# Extract
· · · ·

The following detailed description relates to determined specific embodiments. The teachings hereof can however be applied in different ways. In the drawings the same or similar elements are designated with the same reference numerals.
The present invention will be described with reference to specific embodiments. The invention is however not limited thereto, but solely by the claims.
As used here, the singular forms "a" and "the" comprise both the singular and plural references, unless clearly indicated otherwise by the context.
The terms "comprising", "comprises" and "composed of' as used here are synonymous with "including". The terms "comprising", "comprises" and "composed of' when referring to stated components, elements or method steps also comprise embodiments which "consist of' the components, elements or method steps.
The terms first, second, third and so on are further used in the description and in the claims to distinguish between similar elements and not necessarily to describe a sequential or chronological order, unless this is specified. It will be apparent that the thus used terms are mutually interchangeable under appropriate circumstances and that the embodiments of the invention described here can operate in an order other than described or illustrated here.

· · · ·

# Material supplied

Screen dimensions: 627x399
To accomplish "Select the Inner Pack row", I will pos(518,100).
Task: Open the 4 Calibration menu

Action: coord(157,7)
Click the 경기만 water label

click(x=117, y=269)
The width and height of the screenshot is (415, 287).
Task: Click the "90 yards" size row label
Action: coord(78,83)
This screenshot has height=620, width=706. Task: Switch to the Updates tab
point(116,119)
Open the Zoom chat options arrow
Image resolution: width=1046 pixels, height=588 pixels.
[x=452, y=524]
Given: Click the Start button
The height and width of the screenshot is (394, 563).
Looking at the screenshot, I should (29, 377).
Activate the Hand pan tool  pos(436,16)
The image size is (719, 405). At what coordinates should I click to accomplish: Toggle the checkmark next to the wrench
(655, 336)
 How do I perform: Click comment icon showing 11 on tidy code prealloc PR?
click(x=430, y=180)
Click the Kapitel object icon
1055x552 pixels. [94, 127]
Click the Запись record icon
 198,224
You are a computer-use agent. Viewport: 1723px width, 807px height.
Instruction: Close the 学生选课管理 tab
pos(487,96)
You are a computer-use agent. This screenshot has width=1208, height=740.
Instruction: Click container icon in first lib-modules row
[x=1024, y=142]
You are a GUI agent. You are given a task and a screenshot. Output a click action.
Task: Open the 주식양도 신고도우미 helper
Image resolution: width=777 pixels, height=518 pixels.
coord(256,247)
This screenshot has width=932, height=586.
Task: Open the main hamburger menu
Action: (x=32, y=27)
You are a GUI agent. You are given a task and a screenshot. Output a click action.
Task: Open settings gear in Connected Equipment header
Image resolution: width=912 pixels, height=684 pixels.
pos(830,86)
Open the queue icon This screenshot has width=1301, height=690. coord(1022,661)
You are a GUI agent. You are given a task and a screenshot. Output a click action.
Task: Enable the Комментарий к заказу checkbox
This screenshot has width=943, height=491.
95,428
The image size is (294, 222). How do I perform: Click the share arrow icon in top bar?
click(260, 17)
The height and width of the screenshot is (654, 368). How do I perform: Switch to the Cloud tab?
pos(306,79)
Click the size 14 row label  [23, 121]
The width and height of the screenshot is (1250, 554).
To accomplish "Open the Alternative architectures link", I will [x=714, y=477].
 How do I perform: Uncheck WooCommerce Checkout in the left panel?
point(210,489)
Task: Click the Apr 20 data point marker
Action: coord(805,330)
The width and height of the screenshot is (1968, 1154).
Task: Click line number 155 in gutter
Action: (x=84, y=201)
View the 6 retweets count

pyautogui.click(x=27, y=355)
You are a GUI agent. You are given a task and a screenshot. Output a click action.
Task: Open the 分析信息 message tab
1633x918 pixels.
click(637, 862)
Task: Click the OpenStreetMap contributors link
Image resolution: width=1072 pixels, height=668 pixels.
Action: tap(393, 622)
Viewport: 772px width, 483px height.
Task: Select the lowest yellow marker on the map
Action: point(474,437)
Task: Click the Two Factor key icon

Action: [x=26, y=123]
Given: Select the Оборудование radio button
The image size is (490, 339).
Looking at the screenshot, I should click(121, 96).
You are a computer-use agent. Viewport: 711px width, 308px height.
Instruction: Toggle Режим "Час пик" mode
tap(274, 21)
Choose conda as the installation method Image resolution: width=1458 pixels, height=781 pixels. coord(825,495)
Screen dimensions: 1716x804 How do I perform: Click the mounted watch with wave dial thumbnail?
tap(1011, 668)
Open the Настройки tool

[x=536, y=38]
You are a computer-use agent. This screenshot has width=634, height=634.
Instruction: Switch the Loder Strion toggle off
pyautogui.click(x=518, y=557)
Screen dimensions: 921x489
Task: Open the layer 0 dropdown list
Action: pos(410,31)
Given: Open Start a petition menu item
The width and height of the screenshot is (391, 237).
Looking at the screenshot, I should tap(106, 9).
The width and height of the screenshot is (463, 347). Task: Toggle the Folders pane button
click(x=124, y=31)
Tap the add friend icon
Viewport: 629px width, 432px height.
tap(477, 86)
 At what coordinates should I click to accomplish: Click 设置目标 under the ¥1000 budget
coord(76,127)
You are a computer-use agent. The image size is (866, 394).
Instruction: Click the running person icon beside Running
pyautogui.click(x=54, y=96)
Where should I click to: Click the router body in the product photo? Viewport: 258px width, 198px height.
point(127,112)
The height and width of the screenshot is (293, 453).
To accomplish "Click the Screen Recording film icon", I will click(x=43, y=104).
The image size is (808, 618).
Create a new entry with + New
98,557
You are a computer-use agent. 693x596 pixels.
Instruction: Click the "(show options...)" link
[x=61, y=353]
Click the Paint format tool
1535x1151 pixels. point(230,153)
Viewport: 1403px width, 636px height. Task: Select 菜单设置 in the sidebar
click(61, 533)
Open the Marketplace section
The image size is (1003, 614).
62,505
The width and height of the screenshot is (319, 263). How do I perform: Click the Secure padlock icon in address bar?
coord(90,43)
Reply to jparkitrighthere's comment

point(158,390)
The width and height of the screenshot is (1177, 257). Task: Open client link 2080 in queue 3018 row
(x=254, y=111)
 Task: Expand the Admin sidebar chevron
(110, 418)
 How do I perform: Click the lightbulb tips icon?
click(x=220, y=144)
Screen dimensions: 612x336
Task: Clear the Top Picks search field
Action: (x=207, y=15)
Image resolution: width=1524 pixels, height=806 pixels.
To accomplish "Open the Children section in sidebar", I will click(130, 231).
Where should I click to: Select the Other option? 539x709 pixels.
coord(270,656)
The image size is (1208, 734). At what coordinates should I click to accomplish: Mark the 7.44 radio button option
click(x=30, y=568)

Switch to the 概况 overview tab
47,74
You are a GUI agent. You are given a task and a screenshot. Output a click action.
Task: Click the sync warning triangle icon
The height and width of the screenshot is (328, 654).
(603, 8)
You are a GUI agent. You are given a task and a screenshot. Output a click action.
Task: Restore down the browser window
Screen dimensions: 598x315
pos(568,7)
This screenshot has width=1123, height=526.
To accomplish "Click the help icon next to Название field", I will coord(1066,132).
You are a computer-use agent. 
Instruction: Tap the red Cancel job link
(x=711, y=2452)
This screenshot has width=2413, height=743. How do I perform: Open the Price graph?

· · · ·

# What to work on
**1)** Which terms does the patent description state are synonymous with "including"? List them all.
**2)** Continue the patent description after its last sentence, in the same style.

# Per-task outputs
**1)** "comprising", "comprises", "composed of"

**2)**
Reference in this specification to "one embodiment", "an embodiment", "some aspects", "an aspect" or "one aspect" means that a determined feature, structure or characteristic described with reference to the embodiment or aspect is included in at least one embodiment of the present invention. The manifestations of the sentences "in one embodiment", "in an embodiment", "some aspects", "an aspect" or "one aspect" in different places in this specification thus do not necessarily all refer to the same embodiment or aspects. As will be apparent to a skilled person in this field, the specific features, structures or characteristics can further be combined in any suitable manner in one or more embodiments or aspects. Although some embodiments or aspects described here comprise some but no other features which are included in other embodiments or aspects, combinations of features of different embodiments or aspects are further intended to fall within the context of the invention and to form different embodiments or aspects, as would be apparent to the skilled person. In the appended claims all features of the claimed embodiments or aspects can for instance be used in any combination.
In the context of this application an unladen weight is defined as the weight of an articulated loader in unloaded state and in operational mode, without implement.
Figure 1 shows a schematic representation of an articulated loader 10 according to an embodiment.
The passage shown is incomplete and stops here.